The 14th of June 2023 marked the release of a paper suggesting endometriosis is linked to an increased population Fusobacteria in the human gut microbiome. Endometriosis is a long-term condition affecting over 1 in 10 women of reproductive age where tissue akin to the lining of the womb grows in regions of the body such as the ovaries and fallopian tubes. Patients experience significant pain, particularly in the lower stomach and back area, as well as bloating and excess menstrual bleeding. The condition is associated with reduced fertility and individuals have an increased risk of developing ovarian cancer. We currently have limited treatments which include painkillers and hormonal medication and do not have a good understanding of what causes the condition.
Currently, retrograde menstruation is the widely accepted cause of endometriosis. The theory proposes that endometriosis occurs from retrograde flow of endometrial cells and debris via the fallopian tubes during menstruation. Though this occurs in 76-90% of women and not all of them go on to develop endometriosis. Further studies in the area are required to better understand the cause and therefore develop more effective treatments. The study published earlier this month on 155 women from Nagoya University in Japan found the bacterial genus Fusobacterium in the uteruses of 64% of those with endometriosis and 7% of those without the condition. Additional experiments in the paper showed that antibiotic treatment in mice infected with Fusobacterium could reduce the size and frequency of the lesions associated with endometriosis.
We currently do not have a good understanding of what causes endometriosis.
Fusobacterium is an anaerobic, gram-negative bacterium commonly found in the healthy oral, gastrointestinal and genital flora of humans. The endometrial microenvironment coincides with increased Fusobacterium and increased numbers of myofibroblasts (the cells making up excess womb-like tissue) with high TAGLIN expression. TAGLIN is a gene whose protein product (TAGLIN) helps cells proliferate and migrate elsewhere in the body. This may explain why the tissue grows as it does in endometriosis. The gene’s activity is also boosted by inflammation which occurs during a bacterial infection.

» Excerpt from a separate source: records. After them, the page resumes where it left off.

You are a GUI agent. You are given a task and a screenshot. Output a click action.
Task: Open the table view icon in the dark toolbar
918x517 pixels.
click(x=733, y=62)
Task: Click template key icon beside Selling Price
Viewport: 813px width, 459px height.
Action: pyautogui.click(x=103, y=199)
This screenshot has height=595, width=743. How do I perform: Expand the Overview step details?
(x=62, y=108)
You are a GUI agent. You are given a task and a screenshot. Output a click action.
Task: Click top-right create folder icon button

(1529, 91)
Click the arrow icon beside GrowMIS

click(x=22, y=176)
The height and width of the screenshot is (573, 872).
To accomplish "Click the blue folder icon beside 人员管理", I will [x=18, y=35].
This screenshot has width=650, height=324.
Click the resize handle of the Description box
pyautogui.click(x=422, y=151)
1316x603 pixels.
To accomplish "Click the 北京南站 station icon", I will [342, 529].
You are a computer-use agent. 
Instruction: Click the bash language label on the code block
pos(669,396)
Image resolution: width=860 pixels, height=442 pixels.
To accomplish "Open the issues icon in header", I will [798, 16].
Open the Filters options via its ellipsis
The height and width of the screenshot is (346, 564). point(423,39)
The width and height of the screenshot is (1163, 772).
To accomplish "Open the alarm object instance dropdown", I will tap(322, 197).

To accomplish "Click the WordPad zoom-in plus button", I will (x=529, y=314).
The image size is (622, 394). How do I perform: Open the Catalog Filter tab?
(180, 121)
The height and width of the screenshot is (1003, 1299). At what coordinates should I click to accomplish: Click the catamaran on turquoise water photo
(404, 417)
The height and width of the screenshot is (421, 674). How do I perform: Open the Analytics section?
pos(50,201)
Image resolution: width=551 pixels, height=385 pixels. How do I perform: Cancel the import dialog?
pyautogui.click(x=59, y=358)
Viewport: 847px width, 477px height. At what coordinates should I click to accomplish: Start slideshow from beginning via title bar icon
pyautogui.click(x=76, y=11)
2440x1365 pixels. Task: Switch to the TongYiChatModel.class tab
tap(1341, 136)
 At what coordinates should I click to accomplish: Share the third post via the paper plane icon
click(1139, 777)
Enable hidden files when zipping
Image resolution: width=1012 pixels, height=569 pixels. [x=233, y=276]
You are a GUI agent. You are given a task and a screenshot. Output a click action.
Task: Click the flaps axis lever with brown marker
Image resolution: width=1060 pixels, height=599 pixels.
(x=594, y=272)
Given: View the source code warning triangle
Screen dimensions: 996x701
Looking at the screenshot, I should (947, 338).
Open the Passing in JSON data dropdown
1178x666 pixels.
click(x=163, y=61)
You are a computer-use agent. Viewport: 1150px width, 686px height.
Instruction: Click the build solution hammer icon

The study is a recent example of growing interest into the impact of the microbiome on disease. Elise Courtois, a genomicist studying endometriosis at the Jackson Laboratory in Connecticut, admits that when it comes to the poorly understood disease, ‘genetics doesn’t explain everything.’ The data supports a mechanism for the pathogenesis of endometriosis and the researchers suggest that ‘eradication of this bacterium could be an approach to treat endometriosis.’
While this evidence is important, more work needs to be done before we are able to use it to develop treatments for the disease. As Krina Zondervan, head of Nuffield Women’s and Reproductive Health department at the University of Oxford, states ‘we’re really at the infancy of this.’ To confirm the interaction between bacterial infection and endometriosis it would be useful to test for this association in a larger and more diverse population. Further, mice were used as the model organism in the study though cannot menstruate or form spontaneous endometrial lesions hence are limited to study condition. Despite these limitations the study is a beacon of hope for those with the disease, Krina also highlights that ‘these are really intriguing results and potentially exciting.’